Et, sans me lancer dans une analyse détaillée ici, cette interdiction me paraît très suspecte constitutionnellement. Sur le plan du partage des compétences, l’arrêt Saumur, comme l’expliquais ici, suggère qu’une province et, par conséquent, une municipalité, ne peut adopter une loi dont le caractère  véritable consiste à réglementer la religion. Un autre arrêt de la Cour suprême, de la même époque, est également pertinent ― celui invalidant la « loi du cadenas », Switzman v. Elbling, [1957] S.C.R. 285. Le Québec avait défendu cette loi, qui interdisait l’usage d’un immeuble pour propager le communisme, comme visant la prévention du crime, ce qui, comme je l’écrivais déjà ici, rappelle les tentatives actuelles des politiciens québécois de contrer l’ « extrémisme » ou la « radicalisation ». La Cour suprême a statué qu’il ne s’agissait pas de prévention, mais de répression, qui n’était pas du ressort des provinces. Et puis, bien sûr, il y a les Chartes canadienne et québécoise. Selon La Presse, M. Coderre, lui, « [s]e sen[t] très solide » face à une éventuelle contestation juridique. Il ne devrait pas.

Il convient de se rappeler le paroles du juge Rand, dans ses motifs dans Switzman:

Le but de la loi [du cadenas] est […] de prévenir ce qu’on considère comme un empoisonnement des esprits, de protéger l’individu de l’exposition aux idées dangereuses, bref, de le défendre contre les propensions de sa propre pensée. (305; je traduis.)

Or, explique le juge Rand, le choix d’un gouvernement démocratique implique « la capacité des hommes, agissant librement et sous des contraintes qu’ils s’imposent eux-mêmes, de se gouverner » (306). En d’autres mots, en démocratie, on doit faire confiance à ses concitoyens.

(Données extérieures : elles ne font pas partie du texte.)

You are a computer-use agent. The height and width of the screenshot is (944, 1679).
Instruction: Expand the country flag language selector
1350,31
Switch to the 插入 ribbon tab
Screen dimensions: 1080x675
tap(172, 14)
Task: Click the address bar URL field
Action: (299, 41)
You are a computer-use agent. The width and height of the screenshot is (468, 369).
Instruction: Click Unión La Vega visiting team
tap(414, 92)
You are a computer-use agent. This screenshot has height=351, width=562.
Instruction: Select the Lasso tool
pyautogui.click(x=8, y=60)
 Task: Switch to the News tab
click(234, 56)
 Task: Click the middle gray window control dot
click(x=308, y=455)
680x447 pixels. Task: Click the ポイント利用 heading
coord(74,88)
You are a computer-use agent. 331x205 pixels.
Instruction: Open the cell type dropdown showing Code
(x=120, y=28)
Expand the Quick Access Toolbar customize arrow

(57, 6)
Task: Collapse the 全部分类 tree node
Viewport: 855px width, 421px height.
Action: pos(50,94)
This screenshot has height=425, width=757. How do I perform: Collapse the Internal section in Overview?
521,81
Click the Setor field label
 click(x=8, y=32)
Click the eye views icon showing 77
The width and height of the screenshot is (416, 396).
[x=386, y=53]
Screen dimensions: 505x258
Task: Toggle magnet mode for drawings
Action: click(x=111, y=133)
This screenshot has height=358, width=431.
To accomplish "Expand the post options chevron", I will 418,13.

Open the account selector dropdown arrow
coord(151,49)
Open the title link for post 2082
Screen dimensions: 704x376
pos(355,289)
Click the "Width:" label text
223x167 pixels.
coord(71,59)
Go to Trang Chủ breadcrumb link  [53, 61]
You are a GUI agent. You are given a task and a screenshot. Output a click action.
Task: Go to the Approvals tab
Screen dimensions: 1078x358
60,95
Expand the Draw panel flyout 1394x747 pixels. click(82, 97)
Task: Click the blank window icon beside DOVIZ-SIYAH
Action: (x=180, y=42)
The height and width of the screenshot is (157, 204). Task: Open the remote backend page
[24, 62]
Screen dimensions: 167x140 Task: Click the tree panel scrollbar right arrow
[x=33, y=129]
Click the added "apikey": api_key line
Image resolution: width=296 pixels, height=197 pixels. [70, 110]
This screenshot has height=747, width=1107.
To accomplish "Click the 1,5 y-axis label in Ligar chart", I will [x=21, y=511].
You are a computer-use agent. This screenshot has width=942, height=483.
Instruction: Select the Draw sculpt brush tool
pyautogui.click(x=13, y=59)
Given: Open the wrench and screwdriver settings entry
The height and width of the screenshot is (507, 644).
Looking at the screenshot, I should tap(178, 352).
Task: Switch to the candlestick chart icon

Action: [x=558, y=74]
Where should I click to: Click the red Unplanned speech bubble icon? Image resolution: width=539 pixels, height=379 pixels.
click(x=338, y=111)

On doit croire que, s’ils sont exposés à des « idées dangereuses », ils auront assez de discernement et de capacité de se contrôler pour ne pas les mettre en oeuvre. Cette confiance nous fait cruellement défaut.

Il y a pourtant quelque chose de paradoxal dans l’obsession collective avec l’extrémisme religieux. Personne ne s’empresse de renommer les rues Laflèche ou Bourget, disons, partout au Québec, pour ce que les évêques ultramontains ont fait, des décennies durant, à la démocratie. Ni la station de métro nommée en l’honneur de l’auteur de L’Appel de la Race. Oh, et le fameux crucifix installé par Maurice Duplessis, il est toujours à l’Assemblée nationale. Le paysage (symbolique) québécois est parsemé d’éloges d’un passé, pas si lointain, qui n’était pas si différent des fantasmes de M. Chaoui. En fait, nos apôtres de la laïcité disent que c’est précisément au nom de la grande rupture avec ce passé qu’il faut faire taire les imams turbulents, et empêcher leur femme de porter un niqab. Mais le paysage, lui, ne change pas. Ça ne toucherait pourtant les droits de personne que de commencer par nous en occuper.

L’imam Chaoui, quant à lui, n’est pas Thomas Becket. Personne, j’espère, ne le canonisera. En fait, il semble bien que ses propres co-religionnaires ne veulent rien savoir de lui. Mais ce n’est pas une raison pour en faire un martyre de la liberté d’expression.